[Work item] The line containing "Gnoppix AI Linux (1054, 1058)" marks the end: restate word for word every line from the first line of the entries below through that one.

Source data:
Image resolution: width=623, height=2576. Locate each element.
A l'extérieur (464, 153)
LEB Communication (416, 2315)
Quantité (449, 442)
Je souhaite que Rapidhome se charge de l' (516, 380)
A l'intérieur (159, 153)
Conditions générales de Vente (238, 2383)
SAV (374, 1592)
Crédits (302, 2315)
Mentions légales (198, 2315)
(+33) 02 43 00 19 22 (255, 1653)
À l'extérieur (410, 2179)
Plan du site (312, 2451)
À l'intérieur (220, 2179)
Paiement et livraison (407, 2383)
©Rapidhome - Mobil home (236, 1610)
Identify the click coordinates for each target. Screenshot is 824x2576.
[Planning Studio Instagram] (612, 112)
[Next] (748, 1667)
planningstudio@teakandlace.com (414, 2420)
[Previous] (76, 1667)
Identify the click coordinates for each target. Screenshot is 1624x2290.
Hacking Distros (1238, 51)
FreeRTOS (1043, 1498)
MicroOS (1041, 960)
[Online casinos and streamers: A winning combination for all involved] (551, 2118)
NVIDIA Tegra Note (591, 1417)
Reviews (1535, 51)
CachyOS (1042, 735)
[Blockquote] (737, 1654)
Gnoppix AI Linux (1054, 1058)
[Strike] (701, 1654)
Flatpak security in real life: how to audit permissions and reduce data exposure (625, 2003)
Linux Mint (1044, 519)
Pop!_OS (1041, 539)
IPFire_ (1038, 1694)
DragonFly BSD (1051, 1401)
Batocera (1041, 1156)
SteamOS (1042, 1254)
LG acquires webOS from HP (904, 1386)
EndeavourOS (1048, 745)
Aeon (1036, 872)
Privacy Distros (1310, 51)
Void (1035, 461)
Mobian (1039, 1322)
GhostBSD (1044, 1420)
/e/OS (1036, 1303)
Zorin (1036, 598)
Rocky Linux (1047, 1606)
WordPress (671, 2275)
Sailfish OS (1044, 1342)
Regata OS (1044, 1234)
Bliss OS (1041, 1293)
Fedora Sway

[Result for this exercise]
Image resolution: width=623, height=2576. Locate each element.
A l'extérieur (464, 153)
LEB Communication (416, 2315)
Quantité (449, 442)
Je souhaite que Rapidhome se charge de l' (516, 380)
A l'intérieur (159, 153)
Conditions générales de Vente (238, 2383)
SAV (374, 1592)
Crédits (302, 2315)
Mentions légales (198, 2315)
(+33) 02 43 00 19 22 (255, 1653)
À l'extérieur (410, 2179)
Plan du site (312, 2451)
À l'intérieur (220, 2179)
Paiement et livraison (407, 2383)
©Rapidhome - Mobil home (236, 1610)
Identify the click coordinates for each target. Screenshot is 824x2576.
[Planning Studio Instagram] (612, 112)
[Next] (748, 1667)
planningstudio@teakandlace.com (414, 2420)
[Previous] (76, 1667)
Identify the click coordinates for each target. Screenshot is 1624x2290.
Hacking Distros (1238, 51)
FreeRTOS (1043, 1498)
MicroOS (1041, 960)
[Online casinos and streamers: A winning combination for all involved] (551, 2118)
NVIDIA Tegra Note (591, 1417)
Reviews (1535, 51)
CachyOS (1042, 735)
[Blockquote] (737, 1654)
Gnoppix AI Linux (1054, 1058)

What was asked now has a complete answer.